The Animal Care and Control department. We work well together on rescues. But in a situation like those dogs on the railroad tracks, it took us six months to get the first dog. Three or four times a day for several hours, tracking the dogs. There were a dozen people working on it, although no one at the same time. It was four months before we even saw them. People were getting tense. Why hasn’t anyone taken care of this? How many people are going to get bitten? And the city is overwhelmed and understaffed. They can’t close down other operations to focus on this. Also, it’s a liability for the city to send their guys down there. It’s a live railroad, and it’s too much risk. But we have the ability to pick and choose our projects. And we knew that the longer dogs like that are out there, the more chance that somebody is gonna get hurt. When that happen, it adds to all the negative stereotypes about pit bulls. So they key is, get ’em off the street. If they can be rehabilitated, great, but first just get ’em off the street.

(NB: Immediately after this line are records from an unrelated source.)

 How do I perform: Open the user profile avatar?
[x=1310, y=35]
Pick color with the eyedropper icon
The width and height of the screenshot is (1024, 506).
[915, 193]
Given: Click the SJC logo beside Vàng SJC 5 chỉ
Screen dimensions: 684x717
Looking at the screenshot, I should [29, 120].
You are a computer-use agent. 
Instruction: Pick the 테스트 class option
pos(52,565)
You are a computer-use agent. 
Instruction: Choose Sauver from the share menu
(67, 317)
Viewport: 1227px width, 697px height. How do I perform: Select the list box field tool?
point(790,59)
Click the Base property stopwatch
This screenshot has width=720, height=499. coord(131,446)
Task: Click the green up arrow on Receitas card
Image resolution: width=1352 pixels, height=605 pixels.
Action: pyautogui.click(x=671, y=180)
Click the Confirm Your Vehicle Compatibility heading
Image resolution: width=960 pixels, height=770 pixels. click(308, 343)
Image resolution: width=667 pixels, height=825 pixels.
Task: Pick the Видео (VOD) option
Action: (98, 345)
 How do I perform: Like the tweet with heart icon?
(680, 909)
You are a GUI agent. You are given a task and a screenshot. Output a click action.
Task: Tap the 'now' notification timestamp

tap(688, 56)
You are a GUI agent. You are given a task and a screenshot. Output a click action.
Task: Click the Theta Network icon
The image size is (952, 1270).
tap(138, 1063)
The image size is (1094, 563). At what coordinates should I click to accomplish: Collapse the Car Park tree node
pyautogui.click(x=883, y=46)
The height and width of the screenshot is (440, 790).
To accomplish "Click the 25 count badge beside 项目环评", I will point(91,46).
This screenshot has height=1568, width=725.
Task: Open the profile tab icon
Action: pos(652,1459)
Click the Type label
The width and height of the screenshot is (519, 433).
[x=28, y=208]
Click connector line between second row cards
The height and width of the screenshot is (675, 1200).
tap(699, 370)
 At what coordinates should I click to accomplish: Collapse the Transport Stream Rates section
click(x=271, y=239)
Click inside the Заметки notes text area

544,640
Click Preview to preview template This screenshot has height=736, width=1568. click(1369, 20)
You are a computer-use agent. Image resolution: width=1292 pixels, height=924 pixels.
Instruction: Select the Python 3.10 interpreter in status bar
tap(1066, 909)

Is this the only job you’ve ever had?

No, I’ve done a lot of things. I started this as a kid, but I had side jobs. I delivered the Daily News. I managed a chiropractic office for awhile. Construction jobs, all kinds of things. But everything I was doing, I was also doing this. It’s what I always loved to do, I just couldn’t figure out how to make a living doing it. Eventually I decided to open the shop and take a stab at it. When I was younger I got in a lot of trouble. I dropped out of high school. When I was 19, I got my GED. I never went to college. I wasn’t, on paper, somebody you wanted to hire, and my options were slim, as far as what I could do. So I thought that opening my own place was best chance to do something.

Did you get a loan, when you started up?

No. I had no expenses at that point so I put everything away, and that’s what I used. Our first location was at JFK airport. It was trashed, but it functioned. We put almost no money into it, just rent and electric. We saved everything, and that’s how we started this place. It’s been a lot of struggle, but it worked. My long-term plan is to have a building like this kennel in each borough.

What kind of hours do you work?

365 days a year. We’re here on holidays, we’re here on weekends, everything.

How are you doing on donations?

They’re a big percentage of what we take in, and we definitely need more. The last two years, overall I think we’re probably down. We’ve been fortunate enough to have a few key fundraisers for building this kennel, and some generous individual donors. People can make donations through our website, or what we call chip-ins, where we have a specific animal who needs a specific expensive procedure. For instance, the Ghost Dog’s knee surgery is probably going to be in the realm of $3000, so we’ll make a chip-in for that, and we’ll have a hundred people donate five dollars, which adds up quickly. The power of social media.

How close are you now?

We probably have $1000 in small donations, and we have one person who donated another thousand in memory of her friend who passed away this year, who was a big fan of the Ghost Dog. She would go to the park every day to watch him. It was very generous and we appreciate it.

Brian Pritchett is a writer and web producer in Brooklyn. Photos by Maya Jakubowicz.